- [Material for this task]
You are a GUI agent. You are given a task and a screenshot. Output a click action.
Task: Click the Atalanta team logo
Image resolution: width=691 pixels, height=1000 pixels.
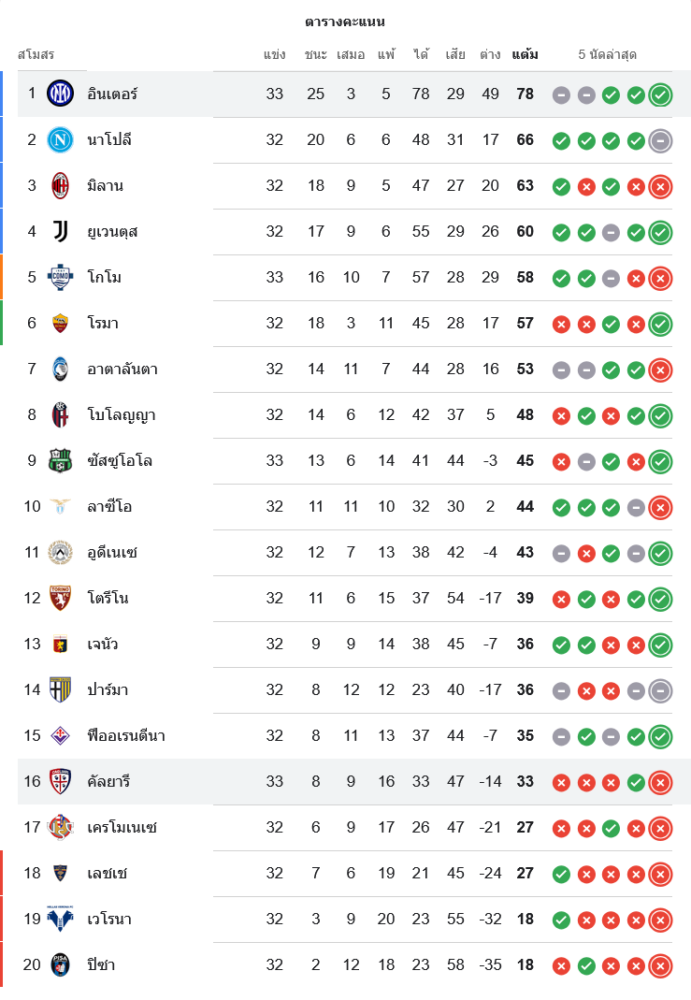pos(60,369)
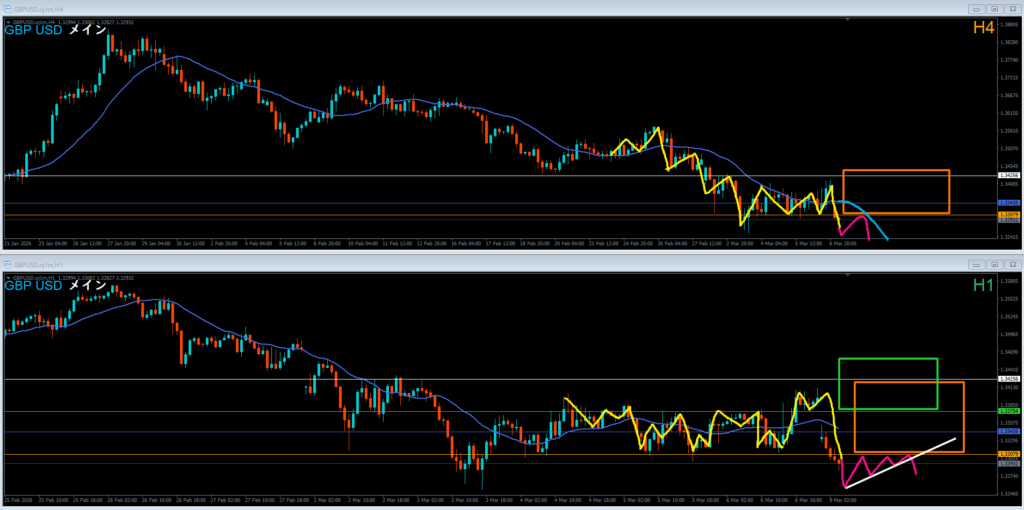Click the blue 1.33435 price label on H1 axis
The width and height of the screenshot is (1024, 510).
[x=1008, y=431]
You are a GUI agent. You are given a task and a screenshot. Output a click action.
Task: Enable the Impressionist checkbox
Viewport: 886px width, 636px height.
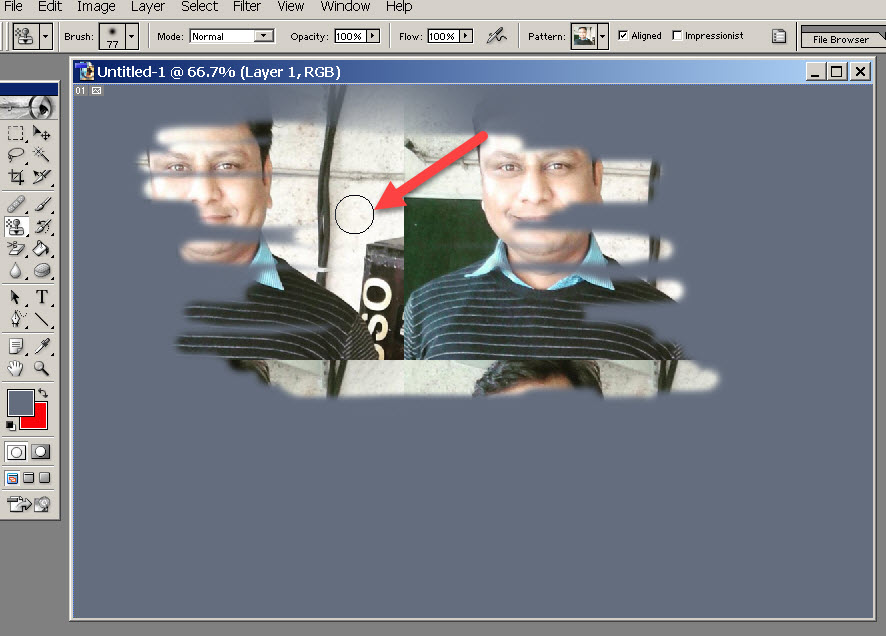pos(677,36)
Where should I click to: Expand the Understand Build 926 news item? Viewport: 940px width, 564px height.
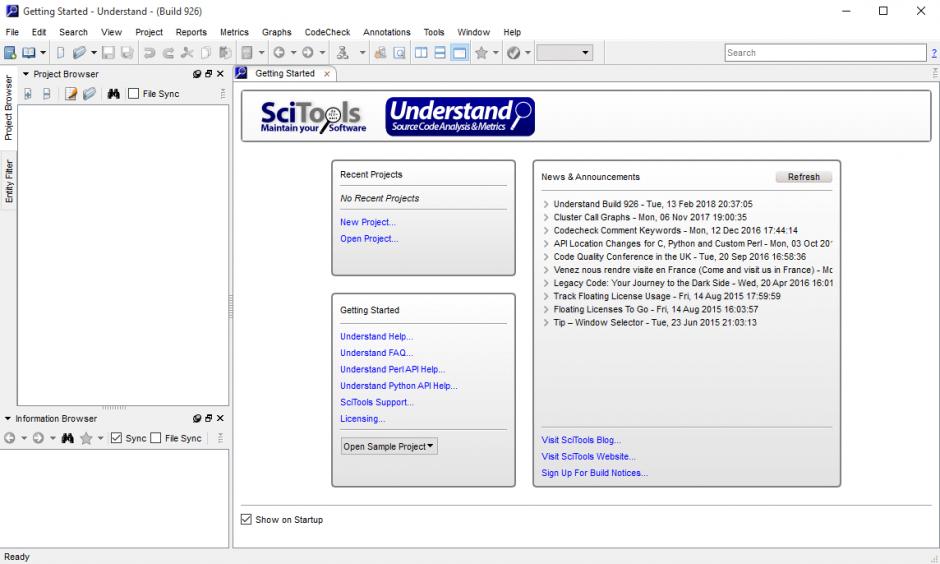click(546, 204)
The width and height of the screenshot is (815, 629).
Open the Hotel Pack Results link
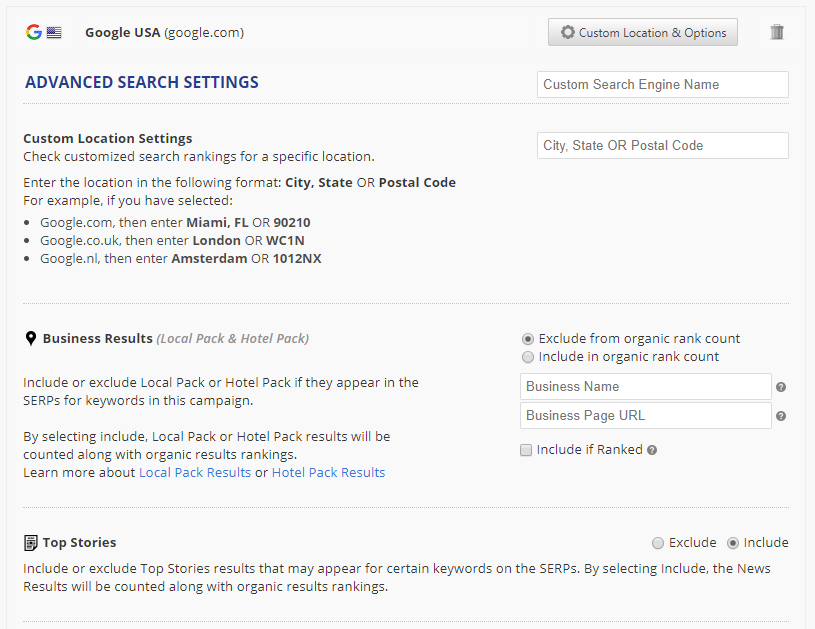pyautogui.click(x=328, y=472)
---
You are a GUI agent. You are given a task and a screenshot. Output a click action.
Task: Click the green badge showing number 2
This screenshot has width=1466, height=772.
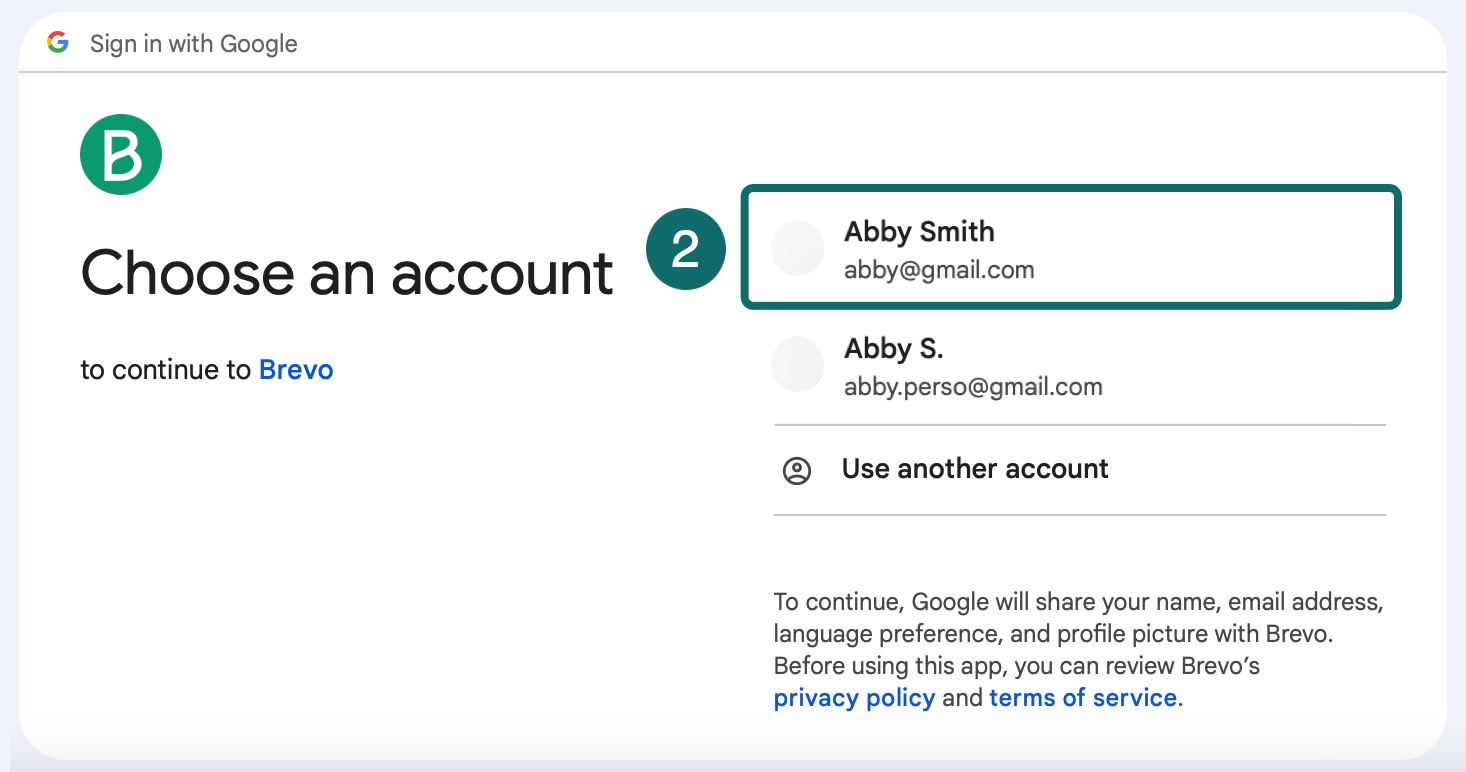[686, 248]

- [Task statement]
Copy only these lines from the records above, exactly: the one with "Task: Click the Atalanta team logo", the one with "The width and height of the screenshot is (815, 629).", and those between. Skip the pictures.

- [Exercise answer]
Task: Click the Atalanta team logo
Image resolution: width=691 pixels, height=1000 pixels.
pos(60,369)
Click the blue 1.33435 price label on H1 axis
The width and height of the screenshot is (1024, 510).
[x=1008, y=431]
You are a GUI agent. You are given a task and a screenshot. Output a click action.
Task: Enable the Impressionist checkbox
Viewport: 886px width, 636px height.
pos(677,36)
Where should I click to: Expand the Understand Build 926 news item? Viewport: 940px width, 564px height.
click(546, 204)
The width and height of the screenshot is (815, 629).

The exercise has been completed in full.